The 1980s as I see it (and most of the these things which I associate with particular decades started a little earlier in the United States than in Europe), were characterized, in the terms which I have just used, by an attempt on the part of some leading politicians to extend the range of choices for those who can make it, never mind the citizenship rights of everybody. So they have encouraged a new Darwinism, a new struggle for survival of each against everybody, and the sort of "casino capitalism" which we have seen in this decade. This decade has forgotten the need to make sure that every human being in our societies has to be a citizen with full access to economic, social, and political opportunities. And so the agenda for liberalism today is, in my view, to correct the one-sidedness of the 1980s by a better combination of opportunity and access, a better combination of, as I put it in my new book, The Modern Social Conflict, of provisions (that is, choices) and entitlements (that is, citizenship rights). And so to balance the one-sidedness of the 1980s.

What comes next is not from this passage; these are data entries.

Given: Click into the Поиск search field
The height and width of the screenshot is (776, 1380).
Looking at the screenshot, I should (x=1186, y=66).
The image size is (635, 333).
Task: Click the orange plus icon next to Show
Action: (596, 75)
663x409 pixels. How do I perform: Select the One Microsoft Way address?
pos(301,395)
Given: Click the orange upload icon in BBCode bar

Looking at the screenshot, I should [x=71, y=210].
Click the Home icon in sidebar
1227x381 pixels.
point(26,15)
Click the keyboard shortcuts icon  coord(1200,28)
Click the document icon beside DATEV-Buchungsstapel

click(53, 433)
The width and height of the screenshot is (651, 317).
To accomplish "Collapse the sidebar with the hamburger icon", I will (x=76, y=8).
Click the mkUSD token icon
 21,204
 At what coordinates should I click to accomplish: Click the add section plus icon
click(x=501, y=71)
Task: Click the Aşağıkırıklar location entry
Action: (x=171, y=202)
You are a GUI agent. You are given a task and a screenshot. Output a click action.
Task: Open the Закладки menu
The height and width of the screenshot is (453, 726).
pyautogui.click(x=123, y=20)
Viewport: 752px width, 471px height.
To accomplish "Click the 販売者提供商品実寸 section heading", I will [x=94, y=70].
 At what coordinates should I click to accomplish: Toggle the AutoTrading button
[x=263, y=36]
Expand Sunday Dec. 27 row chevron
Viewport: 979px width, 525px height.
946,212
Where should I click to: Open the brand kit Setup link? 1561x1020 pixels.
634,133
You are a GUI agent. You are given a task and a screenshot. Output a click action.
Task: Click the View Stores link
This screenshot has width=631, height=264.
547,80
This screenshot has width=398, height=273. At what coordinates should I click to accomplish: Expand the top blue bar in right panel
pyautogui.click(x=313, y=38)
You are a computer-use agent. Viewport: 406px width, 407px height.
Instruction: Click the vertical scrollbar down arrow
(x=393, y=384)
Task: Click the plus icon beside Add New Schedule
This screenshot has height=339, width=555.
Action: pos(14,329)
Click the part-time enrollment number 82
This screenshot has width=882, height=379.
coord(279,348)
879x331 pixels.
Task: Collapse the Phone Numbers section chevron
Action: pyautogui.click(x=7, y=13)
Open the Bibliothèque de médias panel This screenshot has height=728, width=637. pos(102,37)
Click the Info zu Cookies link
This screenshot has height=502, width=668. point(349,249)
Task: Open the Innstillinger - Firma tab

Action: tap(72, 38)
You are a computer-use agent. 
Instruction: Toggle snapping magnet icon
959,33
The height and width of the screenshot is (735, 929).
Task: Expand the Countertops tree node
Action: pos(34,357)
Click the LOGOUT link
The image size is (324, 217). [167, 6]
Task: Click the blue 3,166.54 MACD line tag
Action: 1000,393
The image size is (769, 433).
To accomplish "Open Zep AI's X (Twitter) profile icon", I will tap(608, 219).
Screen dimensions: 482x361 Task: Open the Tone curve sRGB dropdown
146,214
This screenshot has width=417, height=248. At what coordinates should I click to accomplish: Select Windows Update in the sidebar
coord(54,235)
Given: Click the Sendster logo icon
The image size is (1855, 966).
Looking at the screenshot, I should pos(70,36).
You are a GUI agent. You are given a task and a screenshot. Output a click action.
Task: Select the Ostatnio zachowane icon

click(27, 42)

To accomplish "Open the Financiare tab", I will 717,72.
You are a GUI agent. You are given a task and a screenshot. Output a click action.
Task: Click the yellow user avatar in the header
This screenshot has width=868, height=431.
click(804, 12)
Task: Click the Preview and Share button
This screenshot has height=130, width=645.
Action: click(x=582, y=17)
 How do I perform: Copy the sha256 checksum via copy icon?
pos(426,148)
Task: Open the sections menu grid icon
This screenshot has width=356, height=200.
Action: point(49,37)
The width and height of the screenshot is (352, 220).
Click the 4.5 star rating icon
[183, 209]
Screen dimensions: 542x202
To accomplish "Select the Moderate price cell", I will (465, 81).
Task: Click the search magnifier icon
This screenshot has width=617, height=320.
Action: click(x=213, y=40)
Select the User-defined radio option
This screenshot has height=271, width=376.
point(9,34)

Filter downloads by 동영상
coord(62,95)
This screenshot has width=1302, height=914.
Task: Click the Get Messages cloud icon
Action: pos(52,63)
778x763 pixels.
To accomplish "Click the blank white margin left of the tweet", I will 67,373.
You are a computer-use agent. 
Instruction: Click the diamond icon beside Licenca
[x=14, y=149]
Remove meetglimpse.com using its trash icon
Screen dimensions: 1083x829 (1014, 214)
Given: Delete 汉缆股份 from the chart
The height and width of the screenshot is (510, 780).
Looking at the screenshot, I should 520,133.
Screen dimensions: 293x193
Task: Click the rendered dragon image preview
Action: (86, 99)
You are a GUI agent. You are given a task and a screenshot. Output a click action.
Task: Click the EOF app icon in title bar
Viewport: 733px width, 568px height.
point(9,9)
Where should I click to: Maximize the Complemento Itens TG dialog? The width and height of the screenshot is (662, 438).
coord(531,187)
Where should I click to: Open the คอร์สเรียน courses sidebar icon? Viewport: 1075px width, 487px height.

What about an issue like the environment? How does that fit into this equation?
That's a very good and a very important question. What we are discovering in the late 1980s is that there are two, and perhaps three, issues which seem to override everything and which defy traditional categories of analysis. One is the nuclear issue, which is very much with us to the present day, and more so at a time at which it looks as though more and more countries are getting nuclear weapons. The second is the environmental issue, not in any manageable, regional sense but in a global and extremely threatening sense, for which we may see first indications possibly in certain changes of climate. And the third may well be the biological issue arising from genetic engineering. And I would agree that they are very much on the agenda of the 1990s and perhaps transcend the sort of analyses which I just offered, and which I used to offer in the sixties, seventies, and eighties.
Is there any particular problem that comes to mind with regard to international affairs? I know at St. Anthony's College, where you were the warden, there has always been a commitment to concerns with international matters. What are your thoughts there, coming from this particular background, having focused on these particular problems? What are the liberals' concerns about international relations?
The main concern of the liberal with international relations is the maintenance, or defense and extension, of multilateral institutions and rules. That is to say, the search, if this doesn't sound too utopian to our audience, for a world order -- the search for ways of creating international constraints on the action of companies, countries, and ultimately, individuals and groups. Now, this is not a very popular issue in the 1980s, and I doubt whether it's going to be very popular in the 1990s, because we've really gone through a phase since the 1970s in which some of the international institutions we had have been, if not destroyed, then, to some extent, dismantled. And I'm afraid the United States has been very much a part of that, if you remember the sudden termination of the Law of the Seas conference, or leaving UNESCO, or threatening the World Bank, and every single year regarding the United Nations as essentially an enemy of the U.S., or disregarding decisions by the International Court of Justice. There's a whole string of anti-multilateral, anti-international actions by the U.S., and other countries haven't done much better. But the liberal agenda would be: let's hold on to what we've still got and let us find ways of making sure that we can create effective international, multilateral institutions by the decisions of which we all abide. Incidentally, we won't even begin to come to grips with the nuclear, the environmental, the biogenetic issues if we don't create international institutions of that kind.